→ **Text provided**
Speaking in January just two terms from graduating, Saryah Azmat ’11, a double major in biomedical engineering and engineering sciences from Pakistan, says, “I still can’t believe I’m at Dartmouth.”
Biomedical engineering and engineering sciences double major Saryah Azmat ’11 of Islamabad, Pakistan, has embraced opportunities for undergraduate research. (photo by Joseph Mehling ’69)
One of four children growing up in Islamabad, Azmat lost her father to cancer when she was 11 years old. “I’ve always been a hard worker, and education was very important to my father,” she says. When Azmat was accepted to a United World College (UWC) international program for her last two years of high school “it changed my life,” she says.
Azmat says her mother “defied the norms” of Pakistani society by sending her—at 16 years old—to school in another country. “But she told me ‘I know you can do it,’ even though I knew she needed help taking care of my younger brothers. I’m so grateful to her for that.”
At UWC Atlantic, located in Vale of Glamorgan, Wales, Azmat studied with 300 other students from about 80 different countries. “There was no concept of people of color,” she says. “There was no distinguishing. We saw people for who they are.”
Once in Hanover, Azmat says Dartmouth “was amazing right away. It is such a diverse, supportive community. Dartmouth propelled me forward, and I was able to take my ideals and put them into action.” Azmat credits the Davis United World College Scholars program (see below) and the College’s strong financial aid program with making it possible for her to attend.
Academically, Azmat dove into research. She was a Women in Science Program intern; an intern at a biomedical research center in Milan, Italy; a Howard Hughes Medical Institute Fellow; and a Presidential Scholar. “It’s amazing to work one-on-one with professors at Dartmouth and not just be a ‘lab rat,’ but really help design the study,” she says. Corporate recruiters she has met with this year “can’t believe how much research experience I have.”
On campus, Azmat has served as an undergraduate advisor for the past two years. She expanded a program for international students to meet local families, and she heads up the student chapter of the IEEE engineering association at Thayer School of Engineering. She speaks frequently at campus events about topics such as the UWC, academic advising, and diversity.
Azmat is currently taking four engineering courses and working on a senior honors thesis on pancreatic cancer. She plans to complete her BE in biomedical engineering in four years, rather than the standard five. With her sights set on helping to develop innovations in engineering and medicine, her next step is the business world, possibly in biotechnology. “In order to make a system work, you have to understand all aspects of it,” she says.
Though her educational journey hasn’t always been easy—she’s only traveled home to Pakistan twice in the last four years—Azmat says she couldn’t feel more fortunate. “I’ve talked with Dartmouth alumni, and now I realize why they love this place so much. I can’t let go of my passions and ideals because I know that everyone’s investment in me is to help make a better world.”
’To Stimulate Leaders of the Future’
Since 2000, the Davis United World College Scholars Program has supported nearly 3,000 outstanding scholars from around the world who are graduates of a United World College (UWC) international secondary school. The program partners with undergraduate institutions to meet the scholars’ financial needs throughout their four-year degree programs.

→ **Questions on the material**
**A)** Answer these from the profile of Saryah Azmat, one answer per line, marked the same way:
(i) How many other students did Azmat study with at UWC Atlantic?
(ii) What is the subject of her senior honors thesis?
(iii) Since what year has the Davis United World College Scholars Program supported scholars?
**B)** Turn the paragraph of the profile of Saryah Azmat that begins "On campus, Azmat has served" into a short list that keeps its main facts.
**C)** Quote the profile of Saryah Azmat word for word, the stretch from "Azmat says her" through "her to attend.".
The lines that come after this profile of Saryah Azmat have nothing to do with it.

→ **Recorded data**
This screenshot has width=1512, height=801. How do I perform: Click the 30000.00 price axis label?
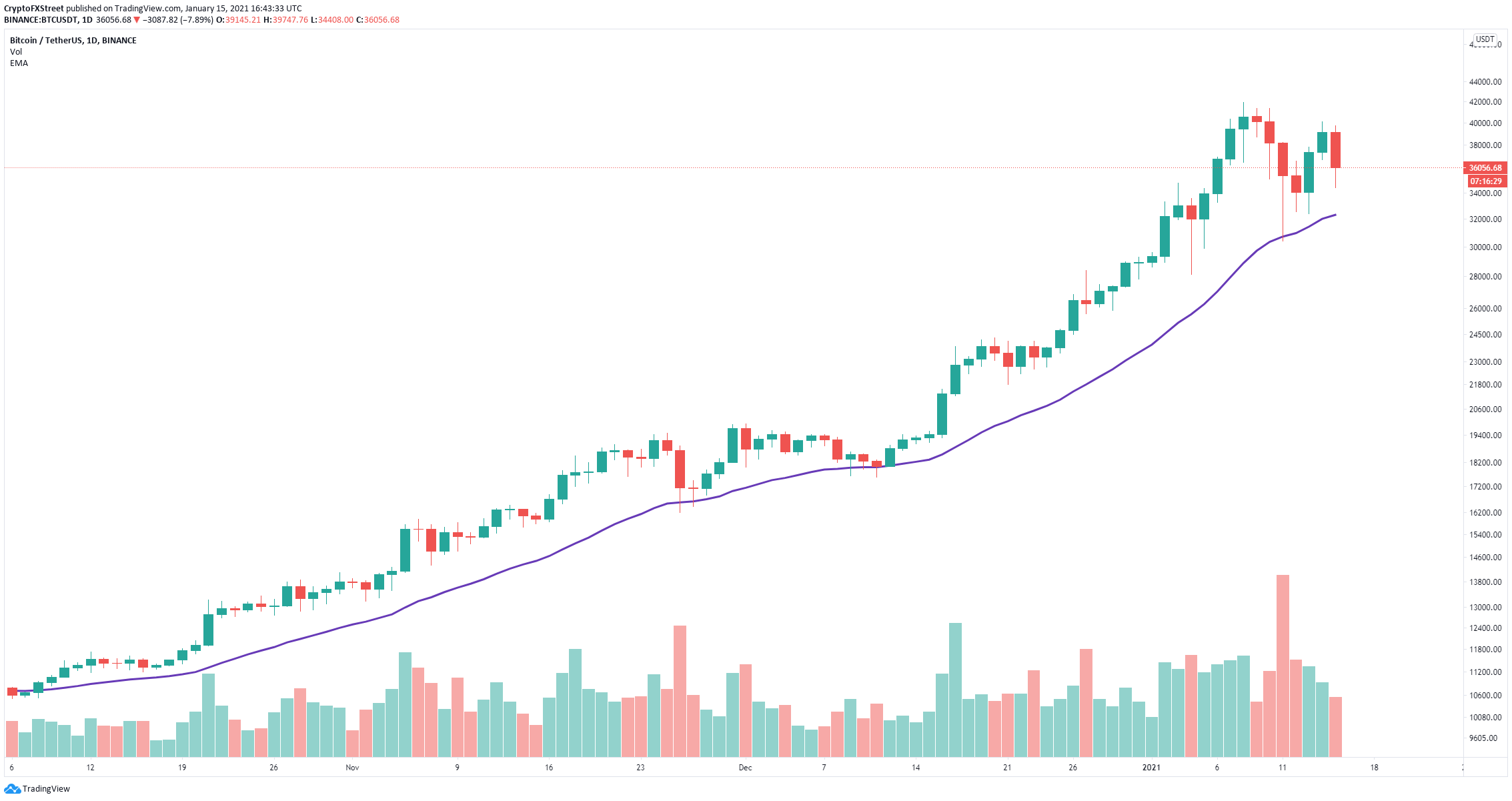pos(1485,247)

→ **Solutions**
**A)**
(i) 300 other students, from about 80 different countries
(ii) Pancreatic cancer
(iii) 2000

**B)**
- Undergraduate advisor for the past two years
- Expanded a program for international students to meet local families
- Heads the student chapter of the IEEE engineering association at Thayer School of Engineering
- Speaks often at campus events on the UWC, academic advising, and diversity

**C)**
Azmat says her mother “defied the norms” of Pakistani society by sending her—at 16 years old—to school in another country. “But she told me ‘I know you can do it,’ even though I knew she needed help taking care of my younger brothers. I’m so grateful to her for that.”
At UWC Atlantic, located in Vale of Glamorgan, Wales, Azmat studied with 300 other students from about 80 different countries. “There was no concept of people of color,” she says. “There was no distinguishing. We saw people for who they are.”
Once in Hanover, Azmat says Dartmouth “was amazing right away. It is such a diverse, supportive community. Dartmouth propelled me forward, and I was able to take my ideals and put them into action.” Azmat credits the Davis United World College Scholars program (see below) and the College’s strong financial aid program with making it possible for her to attend.